Bien que je sois retenu ici par la piété et le chagrin de Lamia qui pleure son frère, qui gémit inconsolablement sur le frère qui lui est enlevé, cependant mon esprit est emporté là-bas, et il se plaît à rompre les barrières de la distance et de l’espace. Je prétends que l’homme heureux vit à la campagne et tu prétends qu’il n’existe qu’à la ville. Qui envie la destinée d’autrui a la sienne propre en haine. Nous sommes insensés l’un et l’autre d’accuser le lieu fort innocent. L’esprit seul est en faute, ne pouvant jamais échapper à lui-même. Étant simple esclave, tu désirais tout bas la campagne ; maintenant que tu es fermier, tu désires la ville, les spectacles et les bains. Tu sais que je suis conséquent, et que je suis triste de partir toutes les fois que d’odieuses affaires me traînent à Roma. Nous n’admirons pas les mêmes choses, de là le désaccord entre moi et toi ; car ce que tu crois désert, inhospitalier et sauvage, celui qui sent comme moi le nomme charmant, et il déteste ce que tu trouves beau.
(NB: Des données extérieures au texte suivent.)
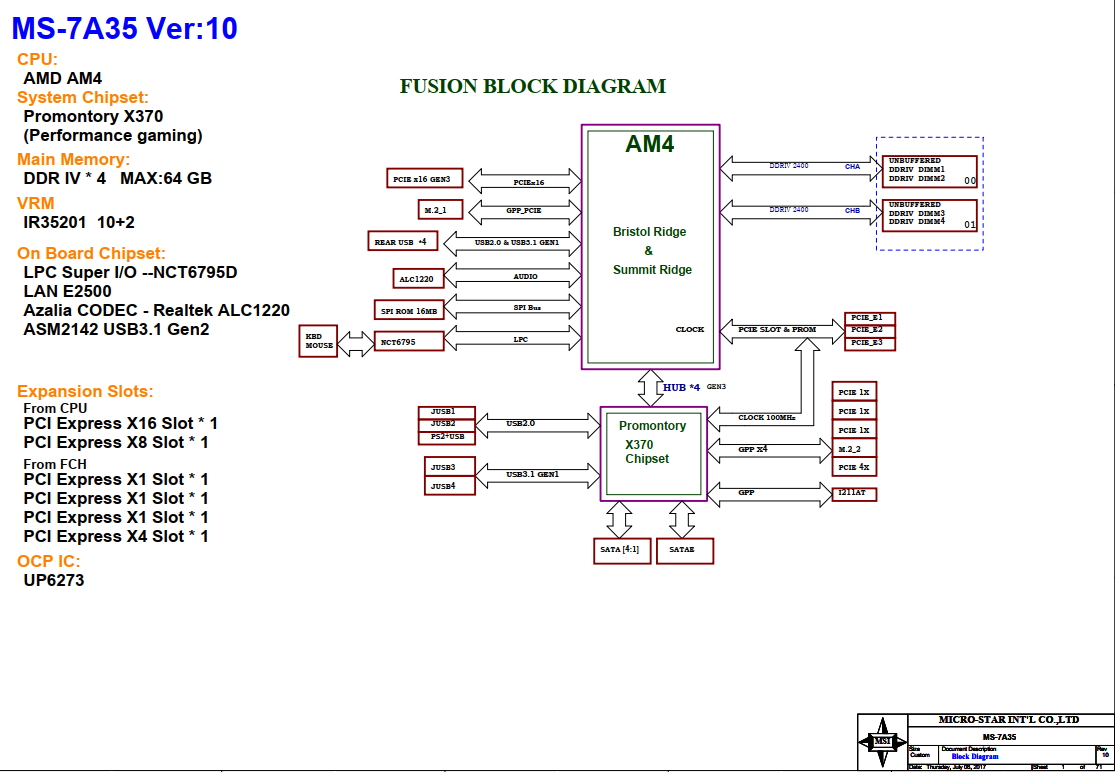1115x772 pixels.
Task: Select the PCIE_E1 box
Action: (x=870, y=318)
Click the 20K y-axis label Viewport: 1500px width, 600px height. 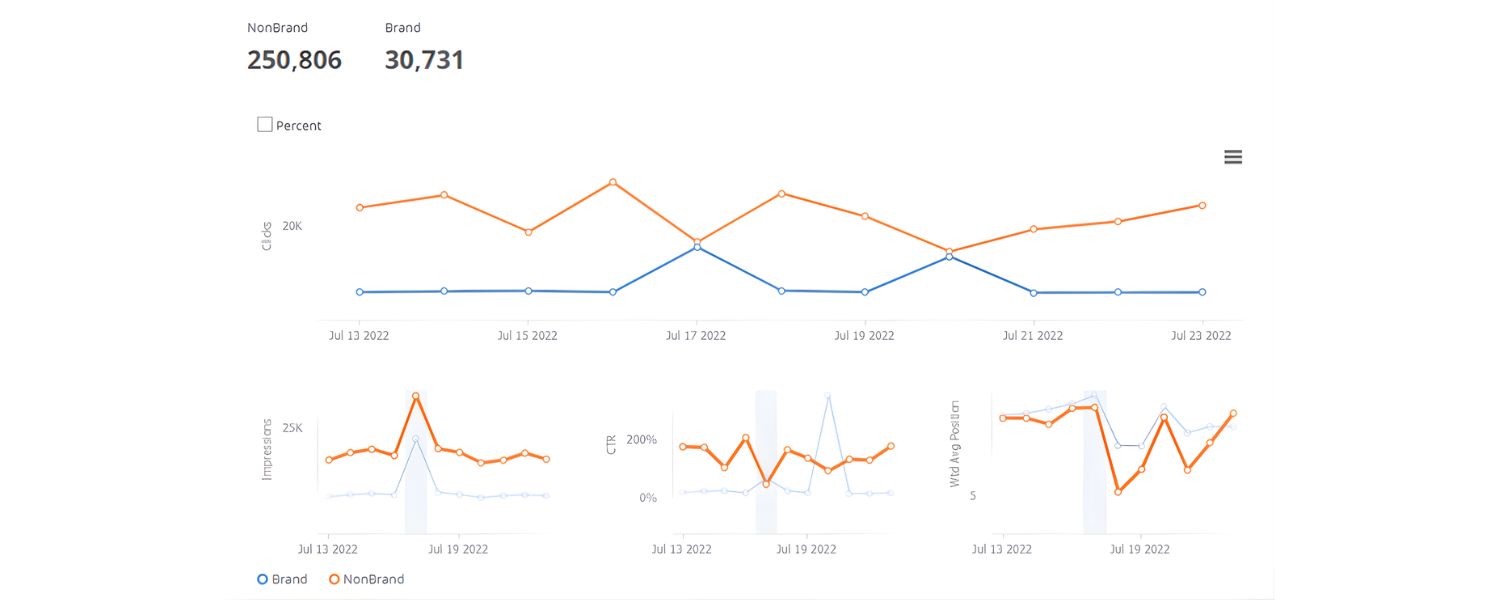tap(291, 225)
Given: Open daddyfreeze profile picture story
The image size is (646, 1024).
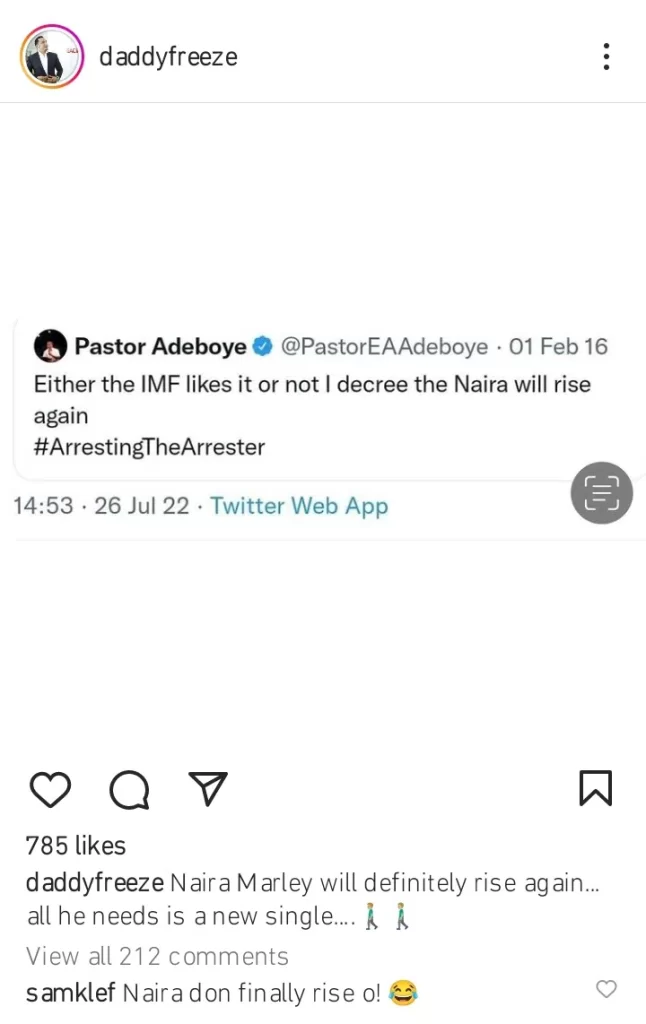Looking at the screenshot, I should click(52, 57).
C’est le lupanar, je le vois, et le cabaret graisseux qui te donnent le regret de la ville, et aussi ce petit coin de terre qui porterait du poivre et de l’encens plutôt qu’une grappe de raisin. Il n’y a point de taverne voisine qui puisse t’offrir du vin, ni de joueuse de flûte débauchée qui te fasse, au bruit de sa musique, lourdement sauter de terre ; et cependant tu défriches des champs non touchés du soc depuis longtemps, tu prends soin des bœufs dételés et tu les rassasies d’herbages coupés. Quand tu veux te reposer, autre travail : le ruisseau, si la pluie tombe, te contraint de garantir la prairie prochaine à l’aide d’une forte digue.

Maintenant, apprends ce qui nous divise. Celui à qui plaisaient les toges fines, les cheveux brillants, qui, tu le sais, fut aimé gratuitement de la rapace Cinara, et qui buvait le Falernum dès le milieu du jour, aime maintenant un court repas et le sommeil sur l’herbe près d’un cours d’eau. Je n’ai point honte de m’être amusé, mais j’aurais honte de recommencer. Là-bas, nul ne jette sur mon bien-être un œil oblique et ne m’empoisonne en secret de sa morsure et de sa haine ; mes voisins rient de me voir remuer ma glèbe et mes pierres. Tu aimerais mieux manger la ration de chaque jour avec les esclaves de la ville, et tu fais des vœux ardents pour être de leur nombre. Mon porteur, avisé, t’envie le soin du bois, du troupeau et du jardin. Le bœuf paresseux désire la housse, le cheval veut labourer. Mon avis est que chacun fasse son métier de bonne volonté.